Beset on every side by the cumulative evidences of disintegration, of turmoil and of bankruptcy, serious-minded men and women, in almost every walk of life, are beginning to doubt whether society, as it is now organized, can, through its unaided efforts, extricate itself from the slough into which it is steadily sinking. Every system, short of the unification of the human race, has been tried, repeatedly tried, and been found wanting. Wars again and again have been fought, and conferences without number have met and deliberated. Treaties, pacts and covenants have been painstakingly negotiated, concluded and revised. Systems of government have been patiently tested, have been continually recast and superseded. Economic plans of reconstruction have been carefully devised, and meticulously executed. And yet crisis has succeeded crisis, and the rapidity with which a perilously unstable world is declining has been correspondingly accelerated. A yawning gulf threatens to involve in one common disaster both the satisfied and dissatisfied nations, democracies and dictatorships, capitalists and wage-earners, Europeans and Asiatics, Jew and Gentile, white and colored.

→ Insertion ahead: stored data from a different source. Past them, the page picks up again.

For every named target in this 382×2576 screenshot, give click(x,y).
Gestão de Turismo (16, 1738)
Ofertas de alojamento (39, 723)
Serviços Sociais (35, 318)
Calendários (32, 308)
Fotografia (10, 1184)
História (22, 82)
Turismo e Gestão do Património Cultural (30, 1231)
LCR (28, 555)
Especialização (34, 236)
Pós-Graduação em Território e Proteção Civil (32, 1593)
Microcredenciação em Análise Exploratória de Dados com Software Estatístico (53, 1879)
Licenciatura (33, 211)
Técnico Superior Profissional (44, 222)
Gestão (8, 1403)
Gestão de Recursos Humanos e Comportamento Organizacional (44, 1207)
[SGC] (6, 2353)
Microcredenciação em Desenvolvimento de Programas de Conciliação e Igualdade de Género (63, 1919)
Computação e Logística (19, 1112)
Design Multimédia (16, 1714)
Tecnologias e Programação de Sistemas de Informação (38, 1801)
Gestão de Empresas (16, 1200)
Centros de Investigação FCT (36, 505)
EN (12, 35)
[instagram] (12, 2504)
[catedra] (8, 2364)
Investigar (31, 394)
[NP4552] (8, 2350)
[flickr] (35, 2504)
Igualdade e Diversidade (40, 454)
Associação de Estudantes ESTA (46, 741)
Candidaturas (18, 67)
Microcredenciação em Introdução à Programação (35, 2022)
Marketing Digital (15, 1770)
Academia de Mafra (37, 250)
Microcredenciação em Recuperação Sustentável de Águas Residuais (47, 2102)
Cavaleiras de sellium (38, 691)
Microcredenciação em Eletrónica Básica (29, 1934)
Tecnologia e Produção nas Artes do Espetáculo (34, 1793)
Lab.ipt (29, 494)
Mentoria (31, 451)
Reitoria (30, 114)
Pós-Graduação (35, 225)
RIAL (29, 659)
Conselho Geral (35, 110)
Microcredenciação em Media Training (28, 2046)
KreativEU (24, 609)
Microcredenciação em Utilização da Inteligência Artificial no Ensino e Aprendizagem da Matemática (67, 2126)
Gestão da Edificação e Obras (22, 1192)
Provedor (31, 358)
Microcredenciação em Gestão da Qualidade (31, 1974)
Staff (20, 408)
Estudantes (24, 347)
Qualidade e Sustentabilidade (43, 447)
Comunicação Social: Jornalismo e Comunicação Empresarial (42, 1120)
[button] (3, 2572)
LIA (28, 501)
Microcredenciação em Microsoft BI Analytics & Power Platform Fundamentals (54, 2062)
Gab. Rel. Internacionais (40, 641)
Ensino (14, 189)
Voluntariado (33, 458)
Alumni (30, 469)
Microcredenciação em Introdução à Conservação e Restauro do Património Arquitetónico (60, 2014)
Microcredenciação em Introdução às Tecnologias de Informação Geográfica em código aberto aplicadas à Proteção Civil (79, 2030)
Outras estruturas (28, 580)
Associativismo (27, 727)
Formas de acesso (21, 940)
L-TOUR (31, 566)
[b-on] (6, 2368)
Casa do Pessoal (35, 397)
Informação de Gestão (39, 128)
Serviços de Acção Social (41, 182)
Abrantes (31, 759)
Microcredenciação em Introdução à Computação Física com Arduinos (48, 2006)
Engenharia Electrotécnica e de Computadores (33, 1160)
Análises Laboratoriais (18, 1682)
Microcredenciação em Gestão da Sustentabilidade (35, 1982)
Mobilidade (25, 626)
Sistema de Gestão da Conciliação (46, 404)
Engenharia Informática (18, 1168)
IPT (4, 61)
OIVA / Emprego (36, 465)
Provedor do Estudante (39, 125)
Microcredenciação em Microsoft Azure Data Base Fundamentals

An angry Providence, the cynic might well observe, has abandoned a hapless planet to its fate, and fixed irrevocably its doom. Sore-tried and disillusioned, humanity has no doubt lost its orientation, and would seem to have lost as well its faith and hope. It is hovering, unshepherded and visionless, on the brink of disaster. A sense of fatality seems to pervade it. An ever-deepening gloom is settling on its fortunes as she recedes further and further from the outer fringes of the darkest zone of its agitated life and penetrates its very heart.

8

And yet while the shadows are continually deepening, might we not claim that gleams of hope, flashing intermittently on the international horizon, appear at times to relieve the darkness that encircles humanity? Would it be untrue to maintain that in a world of unsettled faith and disturbed thought, a world of steadily mounting armaments, of unquenchable hatreds and rivalries, the progress, however fitful, of the forces working in harmony with the spirit of the age can already be discerned? Though the great outcry raised by post-war nationalism is growing louder and more insistent every day, the League of Nations is as yet in its embryonic state, and the storm clouds that are gathering may for a time totally eclipse its powers and obliterate its machinery, yet the direction in which the institution itself is operating is most significant. The voices that have been raised ever since its inception, the efforts that have been exerted, the work that has already been accomplished, foreshadow the triumphs which this presently constituted institution, or any other body that may supersede it, is destined to achieve.